Moody resignation, superb guitar hooks and shuffling beats characterise the impressive opener ‘It’s Not As Far To Fall’, while ‘The Gleaners’ serves up bright indie pop that understands the importance of being resourceful, inspired by an 1857 painting of the same name that depicts peasants making a simple living from the land. The sleeve notes even reference ‘The Wombles’ and their ability to make use of everyday things thrown away by man. The driving electro flavours and spacey synths of ‘Light From A Dead Star’ provide the musical accompaniment to thoughts about the shoddy treatment of animals, its chorus making the message pretty clear: “if you want to save the world stop eating meat”.
If you feel overwhelmed by being given such a lecture, you’ll prefer the light relief of the excellent ‘Tony Wright‘, a song that seems to be about indie kids from the 90s growing old, and presumably named after the lead singer of Terrorvision. Either that or it’s actually about Lee himself growing old and could very well be about a different Tony Wright. But the first one makes more sense to me. With one of the album’s most memorable melodies and a heartwinning sense of fond reflection, it’s classic Spearmint.
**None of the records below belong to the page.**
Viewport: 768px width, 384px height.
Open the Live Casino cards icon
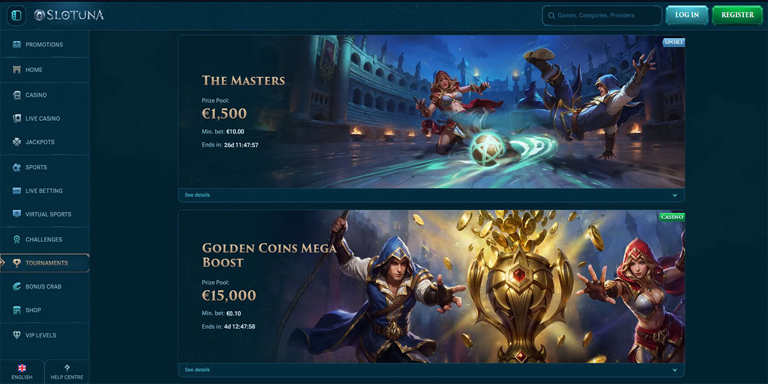point(17,118)
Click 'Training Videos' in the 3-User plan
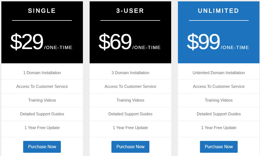Image resolution: width=260 pixels, height=156 pixels. pos(130,100)
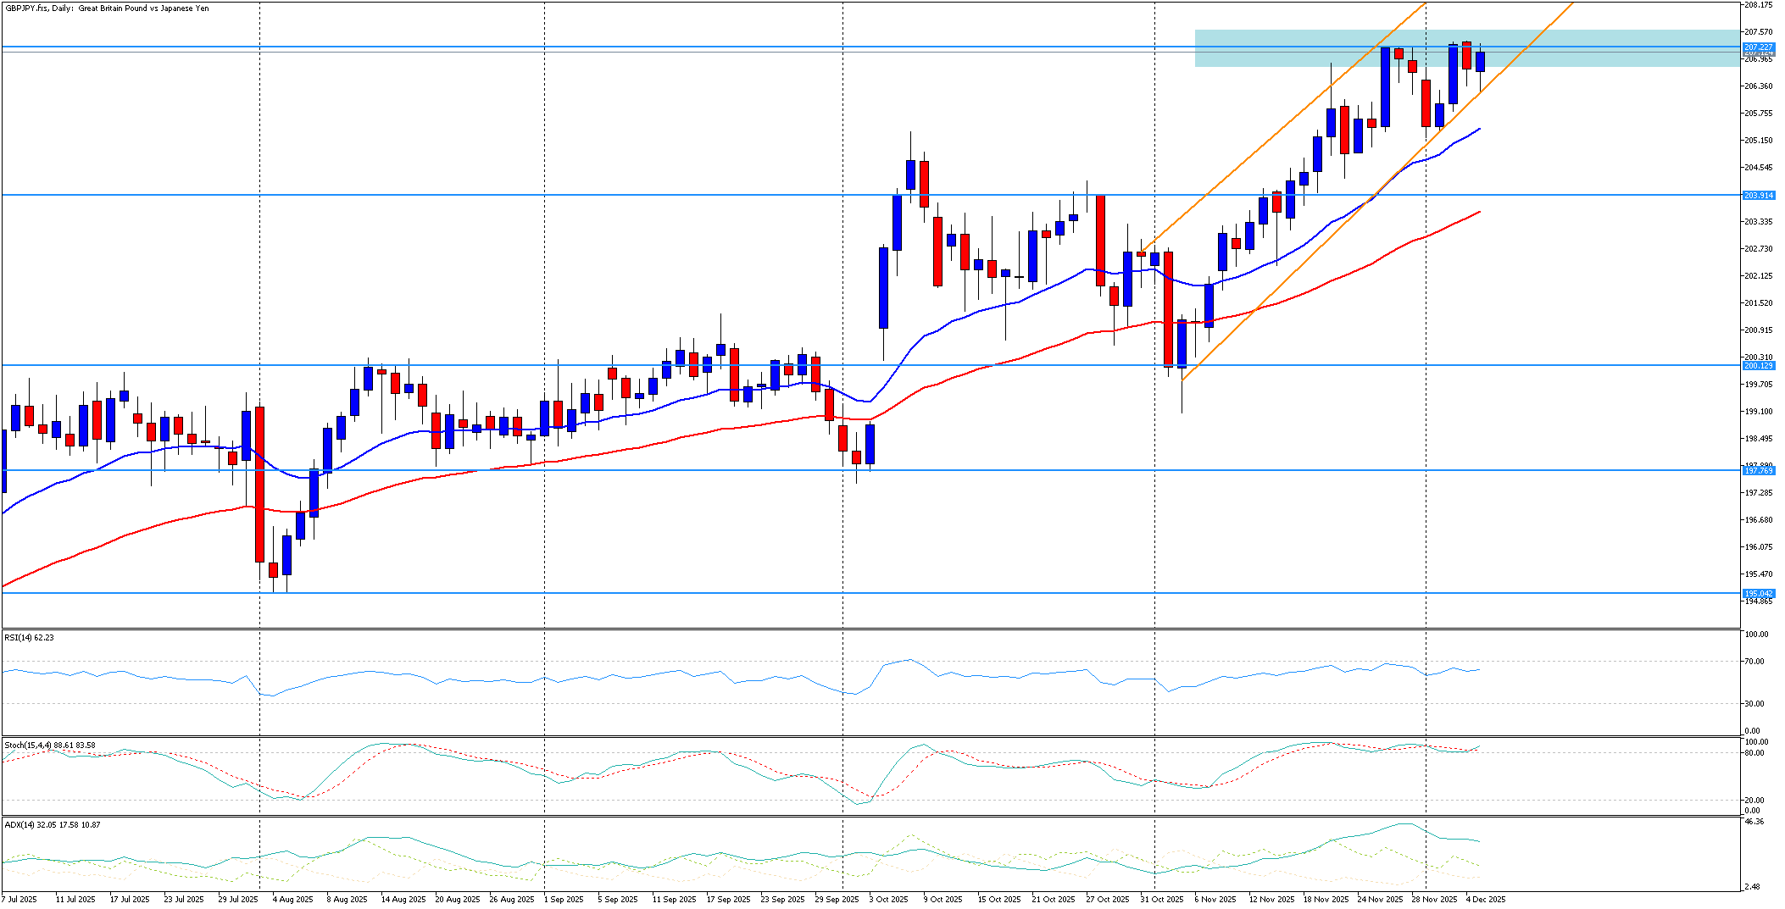Click the 200.128 horizontal level price tag
Image resolution: width=1785 pixels, height=909 pixels.
(x=1759, y=366)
The slightly unconvincing ‘Children Of The Sixties, Children Of The Seventies’ is an urgent indie-rave rallying cry against complacency and apathy, with an underlying acknowledgement of the lack of protest in popular music. The stripped down acoustic, jazz-infused ‘Not Small, Just Far Away’ fails to make much of an impression compared to the brilliant, addictively tuneful Northern Soul-tinged ‘My Anger’, which charms and intrigues in effortless fashion, providing the album’s finest moment. Elsewhere, the high reaching ‘Punctuation’ grows through a short series of tastily melodic movements before ‘The Dolphins’ warns of the dangers of overfishing and bleeding the world dry, setting the verses to cool, spaced out funk that promises more than its flaccid chorus delivers. It’s set out in such a way, you can’t be sure which is the chorus and which is the verse.
The title track is another pleasing moment, influenced by a book of the same name in which (as quoted inside the album) “the hero falls asleep in Hammersmith and wakes up the next morning to discover he is living in a socialist utopia one hundred years later”. Breaking from the references and politics, the album closes with the playful, positive and beautifully understated ‘I Will Sleep Tonight’, a song which ends the record with a smile.
It’s melodic indie pop music with a conscience, adding a refreshingly direct sense of confrontation and a sense of experienced wisdom to the sort of infectious tunes Spearmint have always excelled at.